Une énergie proche traverse Les Prières de Delphine, qui adopte un dispositif semblable – cette rencontre vertueuse entre espace domestique et parole –, marque de fabrique sensible et politique de la cinéaste de 43 ans. À l’image, Delphine, héroïne exilée, désaxée, meurtrie dès son plus jeune âge par la violence, les viols, la prostitution et une vie impossible à vivre, retrace le fil de son histoire.
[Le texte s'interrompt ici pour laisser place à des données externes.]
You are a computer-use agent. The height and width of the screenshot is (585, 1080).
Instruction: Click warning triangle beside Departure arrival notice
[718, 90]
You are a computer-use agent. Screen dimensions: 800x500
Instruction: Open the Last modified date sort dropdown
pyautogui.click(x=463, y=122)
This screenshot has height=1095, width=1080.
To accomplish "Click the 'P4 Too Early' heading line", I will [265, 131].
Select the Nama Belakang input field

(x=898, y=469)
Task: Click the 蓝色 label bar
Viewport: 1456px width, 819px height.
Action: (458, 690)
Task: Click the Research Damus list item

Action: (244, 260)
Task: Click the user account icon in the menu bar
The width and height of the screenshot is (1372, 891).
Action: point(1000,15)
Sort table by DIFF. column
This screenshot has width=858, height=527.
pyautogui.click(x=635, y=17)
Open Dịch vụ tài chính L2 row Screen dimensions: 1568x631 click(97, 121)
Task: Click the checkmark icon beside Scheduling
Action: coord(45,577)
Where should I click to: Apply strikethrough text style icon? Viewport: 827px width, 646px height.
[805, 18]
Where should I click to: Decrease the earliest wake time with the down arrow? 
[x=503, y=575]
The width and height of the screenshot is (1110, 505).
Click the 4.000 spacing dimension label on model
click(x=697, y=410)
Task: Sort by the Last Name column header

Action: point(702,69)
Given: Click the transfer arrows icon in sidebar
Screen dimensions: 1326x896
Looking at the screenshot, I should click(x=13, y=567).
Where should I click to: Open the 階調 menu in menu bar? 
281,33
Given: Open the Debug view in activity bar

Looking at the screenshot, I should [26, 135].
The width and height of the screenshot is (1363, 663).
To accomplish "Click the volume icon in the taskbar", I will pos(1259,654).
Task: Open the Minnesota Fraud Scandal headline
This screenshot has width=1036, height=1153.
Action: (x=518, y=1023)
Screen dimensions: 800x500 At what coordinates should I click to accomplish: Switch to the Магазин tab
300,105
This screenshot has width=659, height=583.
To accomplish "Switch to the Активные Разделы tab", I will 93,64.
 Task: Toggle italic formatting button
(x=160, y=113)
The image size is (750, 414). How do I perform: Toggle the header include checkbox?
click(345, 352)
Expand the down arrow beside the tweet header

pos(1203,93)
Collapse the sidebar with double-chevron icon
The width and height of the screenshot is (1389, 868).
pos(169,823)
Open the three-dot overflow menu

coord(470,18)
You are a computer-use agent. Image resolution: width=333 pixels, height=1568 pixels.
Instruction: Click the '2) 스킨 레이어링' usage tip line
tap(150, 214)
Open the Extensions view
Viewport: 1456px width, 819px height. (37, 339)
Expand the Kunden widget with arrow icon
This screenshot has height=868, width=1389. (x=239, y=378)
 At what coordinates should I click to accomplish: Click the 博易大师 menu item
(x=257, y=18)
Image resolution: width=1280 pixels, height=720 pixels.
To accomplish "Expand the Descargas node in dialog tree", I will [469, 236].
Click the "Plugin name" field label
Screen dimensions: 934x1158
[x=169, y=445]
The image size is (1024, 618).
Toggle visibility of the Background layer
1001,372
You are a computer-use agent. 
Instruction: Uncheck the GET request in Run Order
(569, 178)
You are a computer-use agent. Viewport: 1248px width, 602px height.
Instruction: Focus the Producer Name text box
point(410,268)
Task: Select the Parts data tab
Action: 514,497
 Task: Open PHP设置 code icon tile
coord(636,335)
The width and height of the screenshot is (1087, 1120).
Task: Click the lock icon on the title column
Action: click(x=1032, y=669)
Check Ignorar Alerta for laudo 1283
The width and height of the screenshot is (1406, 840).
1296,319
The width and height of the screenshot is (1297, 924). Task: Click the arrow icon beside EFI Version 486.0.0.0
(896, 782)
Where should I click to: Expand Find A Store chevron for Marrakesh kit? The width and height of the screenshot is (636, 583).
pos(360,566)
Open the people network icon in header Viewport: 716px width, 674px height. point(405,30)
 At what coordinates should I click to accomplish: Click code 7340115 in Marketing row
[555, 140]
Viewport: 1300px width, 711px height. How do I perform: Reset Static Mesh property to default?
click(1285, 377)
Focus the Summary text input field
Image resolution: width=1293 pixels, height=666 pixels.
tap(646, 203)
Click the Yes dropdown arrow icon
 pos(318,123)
Ce qu’elle explique dans la douleur, avec les pleurs et parfois ce léger sourire ironique de celles et ceux qui ont tout vu, tout vécu, ne cesse d’être replacé, envisagé dans un rapport de domination perpétuelle des hommes sur les femmes, des Blanc·hes sur les Noir·es, sans que jamais le film ne cherche à produire de discours sur le dos de son interprète et lui préfère l’élégie sublime de ces prières sans réponses.

Ce qu’il montre, dans sa partie plus psychanalytique, méta, secrète, c’est une femme, et avec elle le souvenir d’autres (“ton courage nous oblige à voir celles qui déambulent ici et ailleurs”), qui ne peut plus se lever, ne peut plus quitter son lit dans lequel niche son corps en lambeaux, enveloppé dans des couvertures comme de nouvelles peaux sur lesquelles rien n’a de prise.

Dans son appartement bruxellois, où parfois se font entendre les mots de sa fille, préservée en hors-champ de la violence qui se joue dans l’image, Delphine reste assise ou couchée. Devant elle, autour d’elle, une multitude d’objets, de lampes et autres bibelots semblent faire tenir les murs fragiles de la maison et viennent obstruer le cadre, brouiller l’accès à son visage. Delphine se dévoile à son amie dans ce qu’elles aiment appeler à deux un journal de bord.

Ce journal intime et universel réfléchit davantage à achever cette paralysie qu’à faire éclore une parole, qui a de toute évidence la confiance absolue d’une amie-cinéaste en moteur. À Rosine Mbakam alors de filmer le repos tétanisant de cette guerrière puis son réveil comme un miracle, une libération.

 

Les Prières de Delphine de Rosine Mbakam (Bel., 2021, 1 h 30). En salle le 31 janvier.